The academic review process, which began earlier this year in the wake of immense budget cuts that were handed down to UNH from the state of New Hampshire, is drawing to a close. Faculty members throughout the university are preparing for imminent cuts across many departments.
The process began early in 2012, when, according to UNH Provost John Aber, “all departments were asked to produce a short, data-rich report focused on three aspects of their activities: mission, efficiency and effectiveness or quality.”
These reports were finished by the end of February, and were then given to the deans of each college, who have since been working to “reconfigure the budget and responsibilities of their departments,” Aber said.
That process is reaching a head, as deans are to summarize their findings and present their reports to Aber this month.
“The reports focus as much on how to deal with losses of personnel that have already occurred, and on increased revenues, as on how to further decrease expenses,” Aber said.
Associate dean of the College of Liberal Arts, John T. Kirkpatrick, said that the university-wide process of assessing all programs—both academic and non-academic—has been a difficult one.

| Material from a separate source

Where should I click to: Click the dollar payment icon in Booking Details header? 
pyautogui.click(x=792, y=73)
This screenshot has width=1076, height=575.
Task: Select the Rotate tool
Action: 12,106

“Across the colleges, on campus and at UNH-M [Manchester], the deans are engaged with department chairs and program coordinators to assess each unit in their folds,” Kirkpatrick said. “It is a painful process. The campus can spend only what it has, not what it believes it should have.”

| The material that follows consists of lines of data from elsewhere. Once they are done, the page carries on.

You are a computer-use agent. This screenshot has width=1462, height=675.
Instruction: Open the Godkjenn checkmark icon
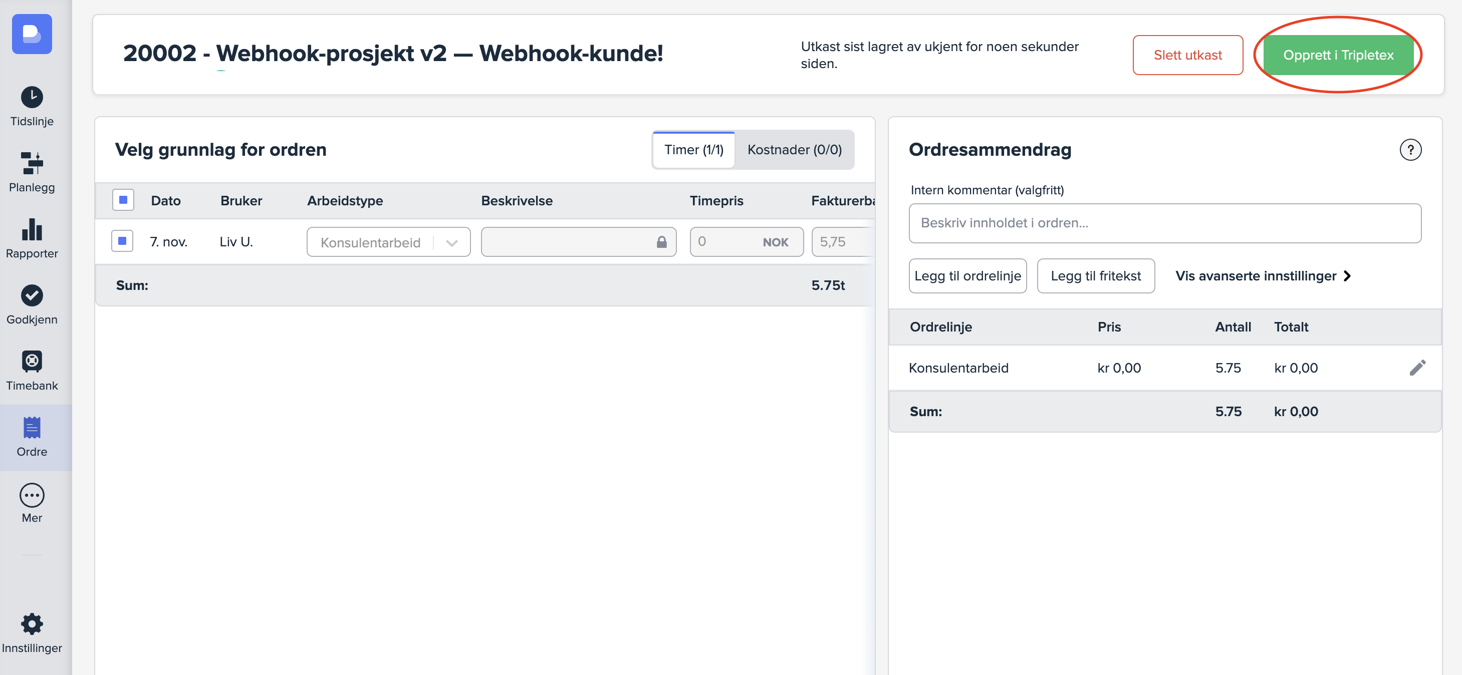[32, 295]
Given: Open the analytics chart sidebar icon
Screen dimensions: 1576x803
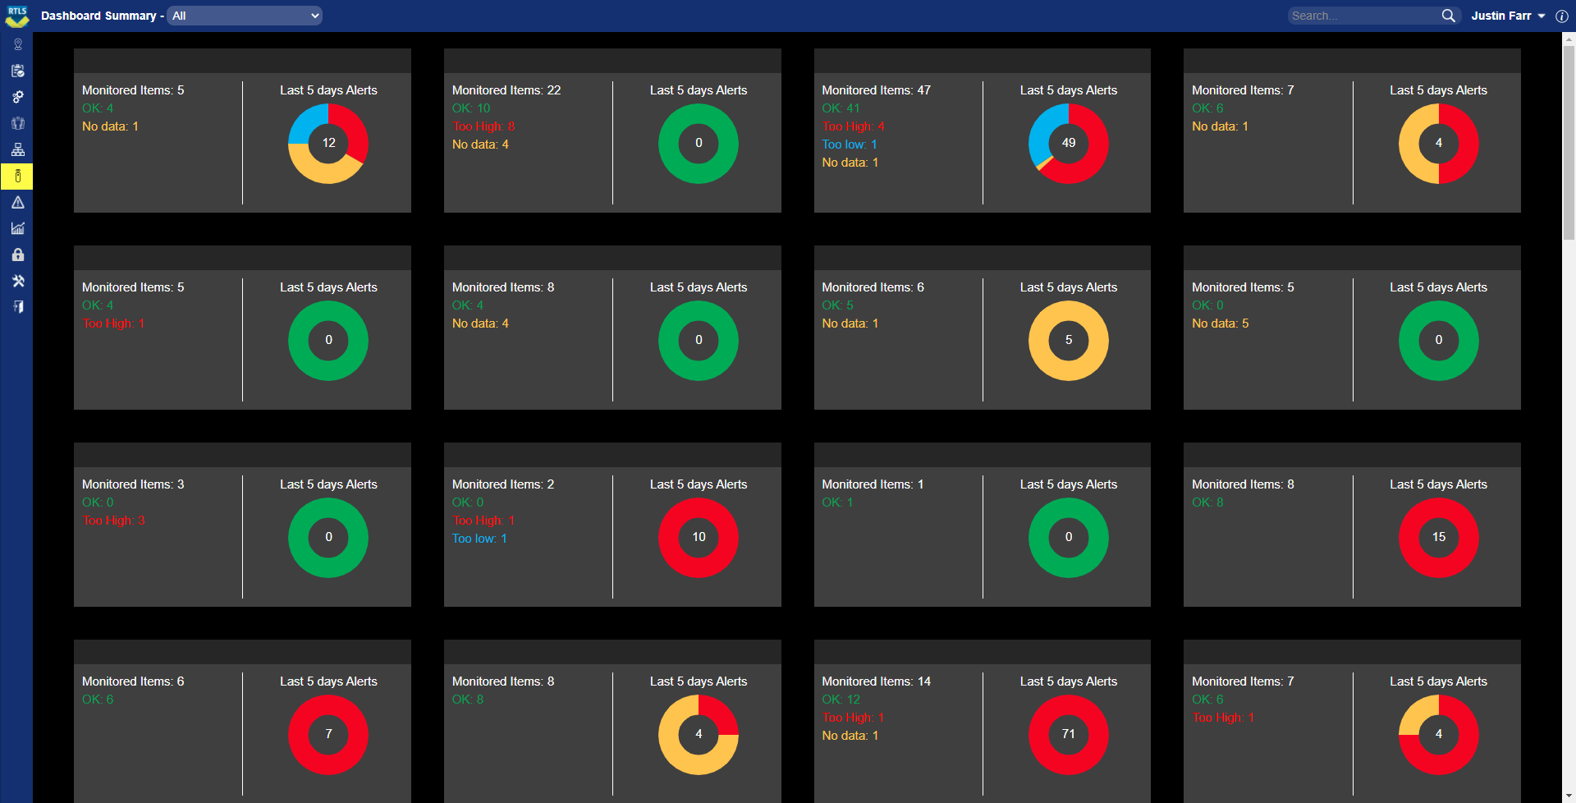Looking at the screenshot, I should click(17, 228).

According to Kirkpatrick, efforts are being made by deans and department chairs throughout the university to “preserve what is most crucial to the university so that it may endure these challenging times.”
However, Kirkpatrick warns that some unpopular cuts may have to be made by the time the review process ends. He says that the university will likely have a clearer idea of exactly what cuts will be made in the coming weeks.

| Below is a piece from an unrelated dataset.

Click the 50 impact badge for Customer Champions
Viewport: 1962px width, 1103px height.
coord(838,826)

“It is likely that the university will be required to make some cuts, and they are not welcome ones,” he said.
Throughout the university, professors and department chairs are preparing for these unwelcomed cuts to their departments.
Jennifer Moses, a professor and department chair of the art department, said she fears that the arts may be hit hard by the budget cuts.
“Right now the imminent cuts are a cloud hanging over the department,” Moses said. “[I] am trying to proceed with business and keep working towards future department endeavors and stave off my disappointment until the ax has dropped. But the tension of the wait is palpable in the hallways of PCAC.”
“I think the ‘arts’ in general are at risk of being hit harder in this economy on every level,” she added.
Andrew Merton, the department chair of the English department, said that the English department has already felt the pinch economically. Specifically, he cited professors who are working on tenure track that have been hit hard.
“We’re down a number of tenure track faculty members,” Merton said. “That is a worry. We are supposed to be a research university. It’s the tenure track people that do that.”
Merton said that nobody at the university is to blame for cuts that are to be made, however. He said that faculty members are simply trying to work with the budgetary blow that the state has dealt the university.
“What the state legislature did to us was just devastating,” he said. “The state is contributing very little.”
David Kaye, a professor and chair in the Theater and Dance department, knows firsthand what it is like to work without much funding.
“We had what little funding we received from the university for our productions taken several years ago,” Kaye said. “We do receive basic operating funds for the department, which pays for day to day things, funds for work study, lecturers, and so on. That is where we would get hit.”
Kaye said that despite the challenges that the review process has presented, he sees something of a silver lining in the whole situation.
“I think everyone is preparing for the worst and hoping for the best,” Kaye said. “One thing we have learned from the academic review is how much each department does with so little.”